Confronting Catastrophes

Yohanan Petrovsky-Shtern

March 17 - April 7, 2024

Opening Reception & Presentation: Sunday, March 17, 2024

This special exhibition iss supported by the Kyiv-Mohyla Foundation of America

Artist Statement 

We live in the times of coagulating darkness. First, the voracious empire punished the Europe-striving Ukrainians by biting off chunks of eastern Ukrainian territories and Crimea, where I spent my summers as a child. After that the epidemics took lives of the closest friends and relatives, including my father and the father of my wife. Then the February 2022 onslaught into Ukraine made my classmates, colleagues, and students into soldiers and volunteers, and mine and my wife’s mothers into refugees. Then October 2023 struck, and the women from my Evanston community found themselves among the hostages.

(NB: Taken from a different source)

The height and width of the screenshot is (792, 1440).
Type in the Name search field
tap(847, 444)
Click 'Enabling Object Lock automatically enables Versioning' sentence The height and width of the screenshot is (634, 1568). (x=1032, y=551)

The despair seemed overwhelming. I felt as if I were in Edvard Munch's picture yelling into the void. And yell I did. Late in February 2022, together with several thousand participants of the Ukrainian rally I was shouting “Close the sky!” I raised my voice at poli-sci pundits who advised people on the Hill against sending attack weapon to Ukraine. Through cride-coeur, I explained to the media how much the US help was needed. Help arrived much later, it was conditional, and insufficient. I had a deep urge to stretch my hand to the tumbler and switch off the world around me.

Instead, I decided to confront the surrounding catastrophes and to meet horror, pain, suffering,

and stamina face-to-face. What was going on in Ukraine had never been distant to me, yet confronting the events eliminated the distances. My prefiguration of catastrophes that framed my quest as an artist for the last fifteen years was no more an abstract idea, and no more across the ocean. I hit home, the home was mine, and the hit was very close.
I thought of the ubiquitous crisis of humanity by imagining a ripped Veronica’s veil. To interiorize the horror, I imagined myself a Jew in the hiding discovered by the SS and a Polish officer murdered by the Soviet NKVD in the Katyn forest. As an orphaned toddler from Bucha, I hid my face on the bosom of a strange woman. I tried to visualize those who harvested rich crops of 1932, not knowing what was in stock for them – and those colleagues of mine who kept creating art and writing poetry from within the monstrous Leviathan. I told myself: try to lift the red viburnum together with other people in Ukraine.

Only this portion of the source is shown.